Justice Bridge connects inmates with county judge

Local News

Hempstead County is joining other counties across Arkansas in improving communication between prison inmates and the county judicial system. 

It’s called the Justice Bridge program, a teleconferencing system installed in each prison in Arkansas, and now in the sheriff’s office, jail and circuit court rooms in Hempstead County. 
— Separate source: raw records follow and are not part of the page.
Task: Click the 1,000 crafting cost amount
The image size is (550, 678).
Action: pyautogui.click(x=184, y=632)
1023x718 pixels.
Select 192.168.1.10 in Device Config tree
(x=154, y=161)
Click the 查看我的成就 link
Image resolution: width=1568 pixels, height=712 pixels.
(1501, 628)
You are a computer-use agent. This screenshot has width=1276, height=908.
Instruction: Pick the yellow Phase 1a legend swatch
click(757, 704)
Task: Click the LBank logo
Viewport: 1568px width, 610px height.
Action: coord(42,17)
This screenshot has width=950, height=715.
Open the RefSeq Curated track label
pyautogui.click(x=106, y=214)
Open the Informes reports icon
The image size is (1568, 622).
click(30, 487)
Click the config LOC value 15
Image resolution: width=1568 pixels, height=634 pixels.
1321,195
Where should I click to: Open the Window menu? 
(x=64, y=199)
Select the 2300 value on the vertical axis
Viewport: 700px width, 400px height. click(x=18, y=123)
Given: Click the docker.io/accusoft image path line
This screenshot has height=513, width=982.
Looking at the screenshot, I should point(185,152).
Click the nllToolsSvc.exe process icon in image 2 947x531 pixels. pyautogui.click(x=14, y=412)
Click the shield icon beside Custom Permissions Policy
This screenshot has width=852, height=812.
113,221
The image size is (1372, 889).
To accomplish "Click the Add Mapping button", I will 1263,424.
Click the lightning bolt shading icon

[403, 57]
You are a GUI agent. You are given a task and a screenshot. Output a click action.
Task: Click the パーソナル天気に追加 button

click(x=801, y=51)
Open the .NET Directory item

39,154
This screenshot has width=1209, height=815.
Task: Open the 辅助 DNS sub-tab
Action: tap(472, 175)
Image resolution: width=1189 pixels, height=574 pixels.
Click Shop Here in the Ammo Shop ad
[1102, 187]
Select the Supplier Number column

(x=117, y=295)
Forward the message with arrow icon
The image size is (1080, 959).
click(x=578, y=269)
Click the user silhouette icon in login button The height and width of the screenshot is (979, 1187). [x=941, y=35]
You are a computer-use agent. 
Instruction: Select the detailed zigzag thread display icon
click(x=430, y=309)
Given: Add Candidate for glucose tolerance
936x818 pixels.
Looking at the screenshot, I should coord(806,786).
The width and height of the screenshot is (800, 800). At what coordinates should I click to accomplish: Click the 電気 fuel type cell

“It’s just gonna be a cost savings, a money savings, a time savings deal that we have here,” said James Singleton, Hempstead County Sheriff. 
 
Instead of an officer having to bring an inmate from state prison to physically appear in court, the judge can speak to the inmate face-to-face, while miles apart. 
 
“They remain in a secure facility and not out, you know, where they could get out into the public if God forbid, something should happen,” said Singleton.
 
The sheriff said the jail and sheriff’s office budgets were reduced by more than $200,000 this year. This program will not only save the costs of transporting state prisoners, but also help reduce risks involved in bringing county jail inmates to the courtroom. 
 
“It’ll reduce contraband coming back and forth from the jail, it’ll reduce the risk of someone trying to escape, because they’ll never leave the confines of the jail to have their first appearance,” said Singleton.
 
The Justice Bridge program is offered through the Association of Arkansas Counties Risk Management Fund. 
 
In our area, Miller, Howard and Nevada counties have not yet implemented this program.